C’est précisément dans ce contexte — celui d’un sommet de reconnaissance scientifique — que ses déclarations sur la survie de l’humanité prennent une résonance particulière. Gross ne parle pas depuis les marges : il s’exprime depuis le cœur de l’establishment scientifique mondial, avec une autorité rare.
C’est lors d’un entretien accordé à Live Science que le physicien a formulé son avertissement le plus direct : « Les chances que vous viviez encore 50 ans sont très faibles. » Une phrase brève, mais dont le raisonnement sous-jacent mérite d’être examiné en détail.
La fin des traités de désarmement
Depuis la fin de la Guerre froide, les grands accords de contrôle des armements nucléaires ont progressivement disparu. Le traité INF (missiles à portée intermédiaire) a été abandonné en 2019, et le traité New START, dernier accord bilatéral majeur entre États-Unis et Russie, a été suspendu en 2023. Aujourd’hui, aucun cadre contraignant ne régule les arsenaux des neuf puissances nucléaires mondiales.

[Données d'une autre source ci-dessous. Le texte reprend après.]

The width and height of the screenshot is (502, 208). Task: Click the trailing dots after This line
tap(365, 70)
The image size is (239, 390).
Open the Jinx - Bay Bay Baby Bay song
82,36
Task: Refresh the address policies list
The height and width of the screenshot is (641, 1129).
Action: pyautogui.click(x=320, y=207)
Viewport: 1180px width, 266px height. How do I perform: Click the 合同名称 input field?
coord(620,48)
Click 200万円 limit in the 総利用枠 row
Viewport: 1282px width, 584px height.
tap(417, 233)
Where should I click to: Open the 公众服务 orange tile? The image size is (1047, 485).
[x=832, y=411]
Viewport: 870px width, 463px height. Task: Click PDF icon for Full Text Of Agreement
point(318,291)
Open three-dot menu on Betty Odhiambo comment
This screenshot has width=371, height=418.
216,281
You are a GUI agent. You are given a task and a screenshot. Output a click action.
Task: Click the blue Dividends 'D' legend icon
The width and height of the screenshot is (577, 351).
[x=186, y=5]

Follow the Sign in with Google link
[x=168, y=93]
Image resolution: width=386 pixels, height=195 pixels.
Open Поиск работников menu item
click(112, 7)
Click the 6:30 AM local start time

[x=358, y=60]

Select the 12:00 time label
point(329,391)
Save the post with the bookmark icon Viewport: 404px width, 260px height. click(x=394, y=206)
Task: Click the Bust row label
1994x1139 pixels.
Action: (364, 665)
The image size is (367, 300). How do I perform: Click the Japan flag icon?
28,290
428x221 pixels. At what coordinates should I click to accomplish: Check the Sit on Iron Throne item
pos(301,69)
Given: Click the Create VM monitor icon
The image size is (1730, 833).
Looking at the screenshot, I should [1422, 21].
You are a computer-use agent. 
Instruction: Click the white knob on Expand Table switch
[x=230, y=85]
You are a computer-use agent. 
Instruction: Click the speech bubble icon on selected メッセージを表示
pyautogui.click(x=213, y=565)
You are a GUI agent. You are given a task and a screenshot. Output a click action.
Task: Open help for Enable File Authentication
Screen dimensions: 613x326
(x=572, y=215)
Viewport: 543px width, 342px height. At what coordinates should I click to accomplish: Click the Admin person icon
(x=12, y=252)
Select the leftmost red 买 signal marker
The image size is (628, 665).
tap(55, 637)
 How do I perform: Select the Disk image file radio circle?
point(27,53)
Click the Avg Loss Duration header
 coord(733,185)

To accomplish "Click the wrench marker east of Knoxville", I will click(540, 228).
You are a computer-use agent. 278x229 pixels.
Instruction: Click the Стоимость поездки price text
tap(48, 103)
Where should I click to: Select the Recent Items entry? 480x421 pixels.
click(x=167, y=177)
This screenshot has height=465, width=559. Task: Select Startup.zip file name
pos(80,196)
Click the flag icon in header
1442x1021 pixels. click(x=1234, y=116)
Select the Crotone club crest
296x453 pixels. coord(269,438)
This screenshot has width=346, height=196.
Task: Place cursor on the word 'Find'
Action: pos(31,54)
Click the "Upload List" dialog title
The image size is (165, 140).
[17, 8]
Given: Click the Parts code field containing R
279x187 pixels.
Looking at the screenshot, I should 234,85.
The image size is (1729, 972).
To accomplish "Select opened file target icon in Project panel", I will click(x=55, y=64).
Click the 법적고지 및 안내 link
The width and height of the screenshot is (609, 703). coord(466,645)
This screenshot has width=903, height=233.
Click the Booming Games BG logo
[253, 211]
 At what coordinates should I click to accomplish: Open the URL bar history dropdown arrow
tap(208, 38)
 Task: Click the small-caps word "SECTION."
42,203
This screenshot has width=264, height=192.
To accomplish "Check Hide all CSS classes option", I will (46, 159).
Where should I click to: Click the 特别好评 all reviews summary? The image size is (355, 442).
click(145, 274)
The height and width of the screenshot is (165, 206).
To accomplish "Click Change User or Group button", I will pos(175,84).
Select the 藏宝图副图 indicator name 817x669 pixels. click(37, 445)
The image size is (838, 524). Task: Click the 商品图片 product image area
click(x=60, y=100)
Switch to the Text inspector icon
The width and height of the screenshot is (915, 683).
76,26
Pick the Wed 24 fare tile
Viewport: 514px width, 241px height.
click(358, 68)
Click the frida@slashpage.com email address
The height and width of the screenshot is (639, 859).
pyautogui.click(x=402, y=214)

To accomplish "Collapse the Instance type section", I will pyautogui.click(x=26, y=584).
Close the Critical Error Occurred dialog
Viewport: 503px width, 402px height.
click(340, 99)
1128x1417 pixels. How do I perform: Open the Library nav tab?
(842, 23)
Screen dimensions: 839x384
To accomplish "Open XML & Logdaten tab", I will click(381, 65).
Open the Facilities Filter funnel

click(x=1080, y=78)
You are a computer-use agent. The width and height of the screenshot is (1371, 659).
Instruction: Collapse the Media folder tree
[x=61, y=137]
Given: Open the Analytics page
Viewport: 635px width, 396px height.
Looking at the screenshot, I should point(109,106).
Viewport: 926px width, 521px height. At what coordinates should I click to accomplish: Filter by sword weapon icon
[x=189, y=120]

Le calcul implacable derrière l’horizon 2061
Le raisonnement de David Gross repose sur un calcul probabiliste simple mais implacable. Pendant la Guerre froide, et même après, les experts estimaient le risque de guerre nucléaire à environ 1 % par an. Gross considère que ce taux a doublé depuis : il le situe désormais à 2 % par an, soit une chance sur cinquante chaque année.